WHAT YOU ARE ASKED TO DO:
Starting with the first line of the data below, copy each line up to and including the one containing "Given: Go to Services configuration page". Pictures stay out.

DATASET:
-- Opening Marker --

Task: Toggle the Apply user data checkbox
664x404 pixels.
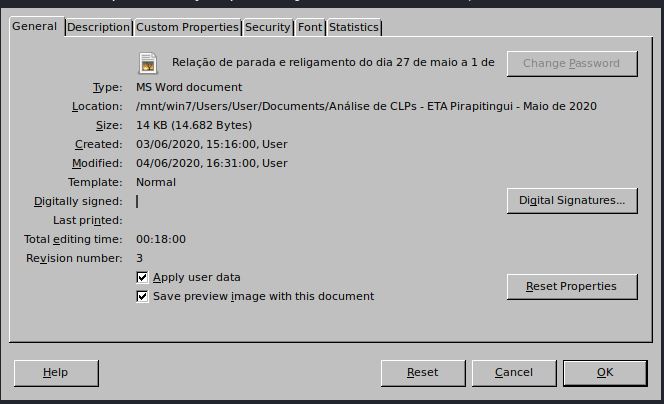Action: point(142,277)
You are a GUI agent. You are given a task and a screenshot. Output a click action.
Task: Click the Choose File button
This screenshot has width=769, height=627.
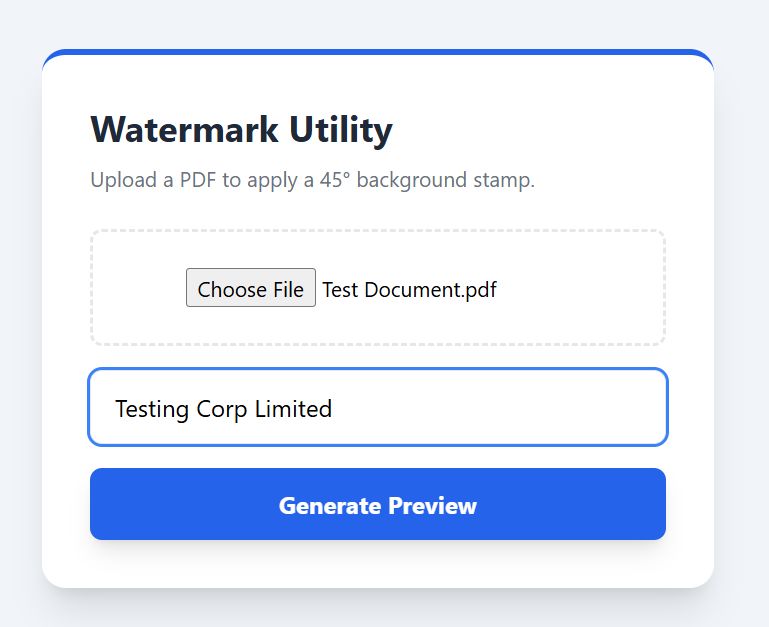pyautogui.click(x=251, y=288)
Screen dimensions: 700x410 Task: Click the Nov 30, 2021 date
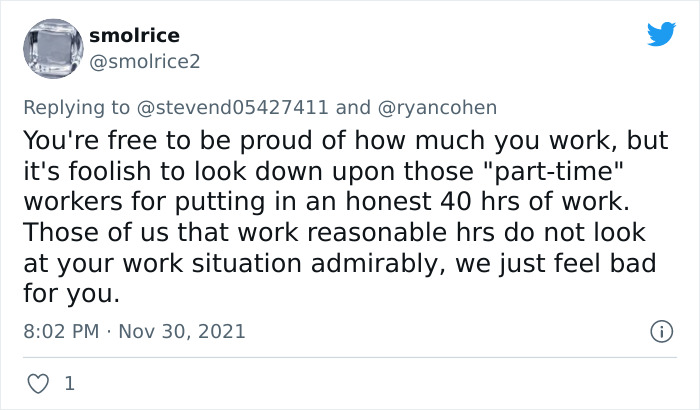pos(180,330)
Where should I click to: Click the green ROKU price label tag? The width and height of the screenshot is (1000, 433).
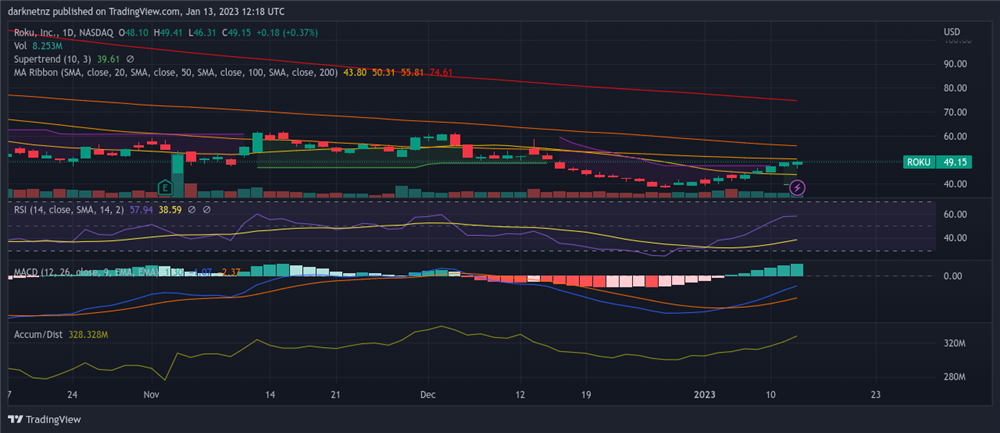[918, 162]
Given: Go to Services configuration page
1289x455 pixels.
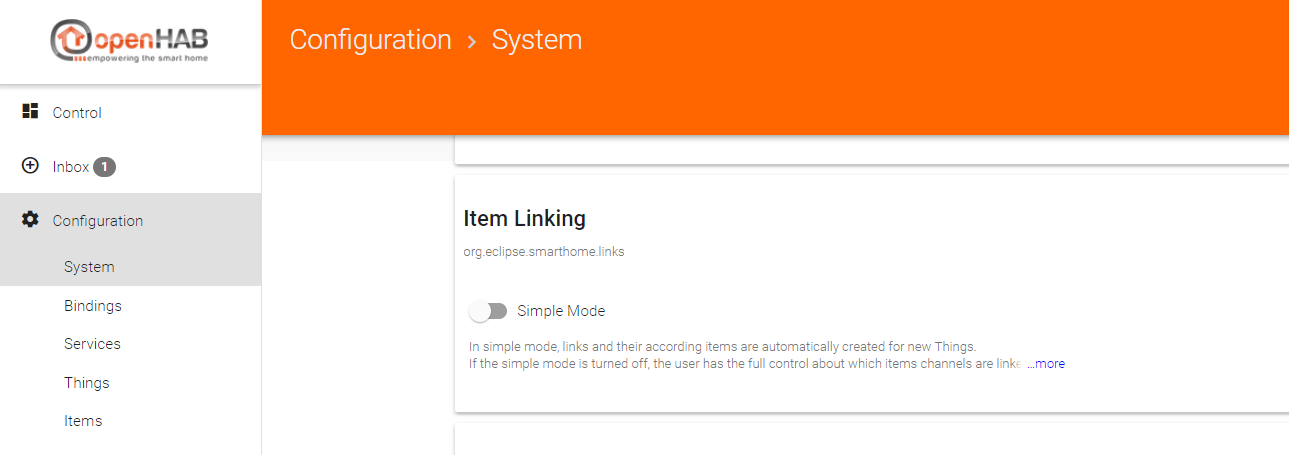Looking at the screenshot, I should click(92, 344).
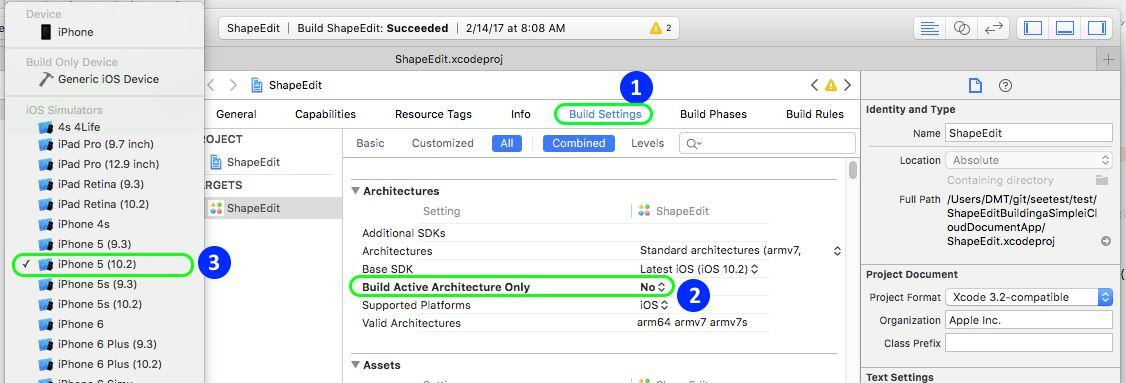Click the build settings search field
The height and width of the screenshot is (383, 1126).
(x=767, y=143)
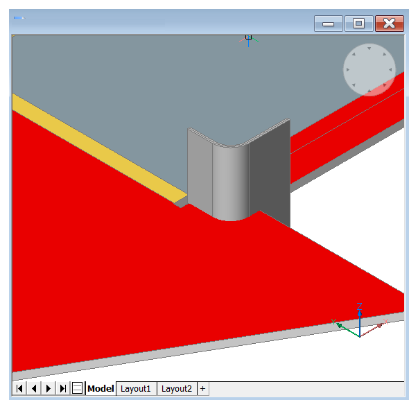Maximize the drawing window

coord(359,23)
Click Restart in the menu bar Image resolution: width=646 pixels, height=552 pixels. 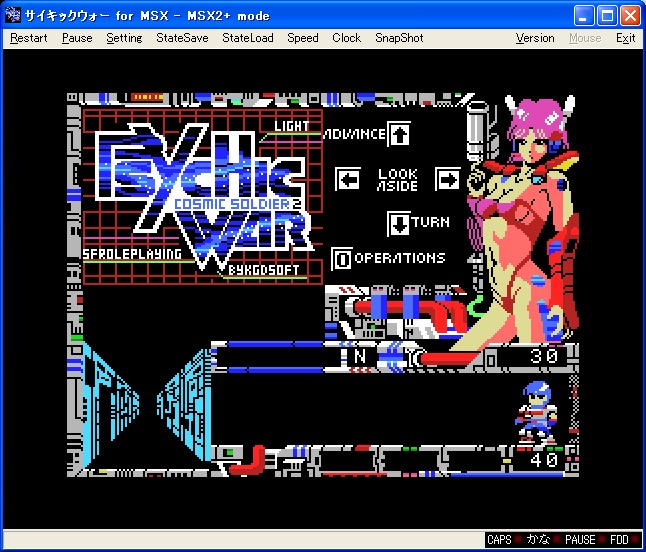[x=29, y=38]
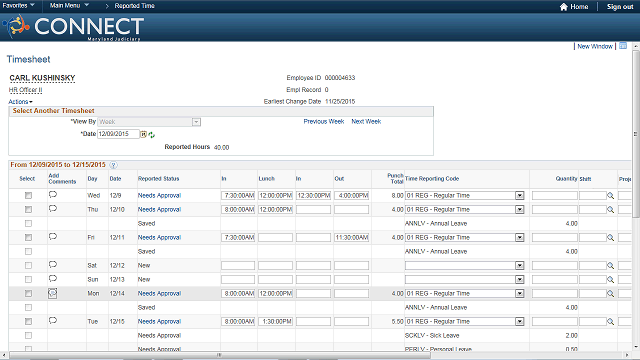The height and width of the screenshot is (360, 640).
Task: Open the Favorites menu
Action: [x=18, y=6]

-- Closing Marker --

ANSWER AREA:
Task: Toggle the Apply user data checkbox
664x404 pixels.
Action: point(142,277)
You are a GUI agent. You are given a task and a screenshot. Output a click action.
Task: Click the Choose File button
This screenshot has width=769, height=627.
pyautogui.click(x=251, y=288)
Screen dimensions: 700x410 Task: Click the Nov 30, 2021 date
pos(180,330)
Where should I click to: Click the green ROKU price label tag? The width and height of the screenshot is (1000, 433).
[918, 162]
Given: Go to Services configuration page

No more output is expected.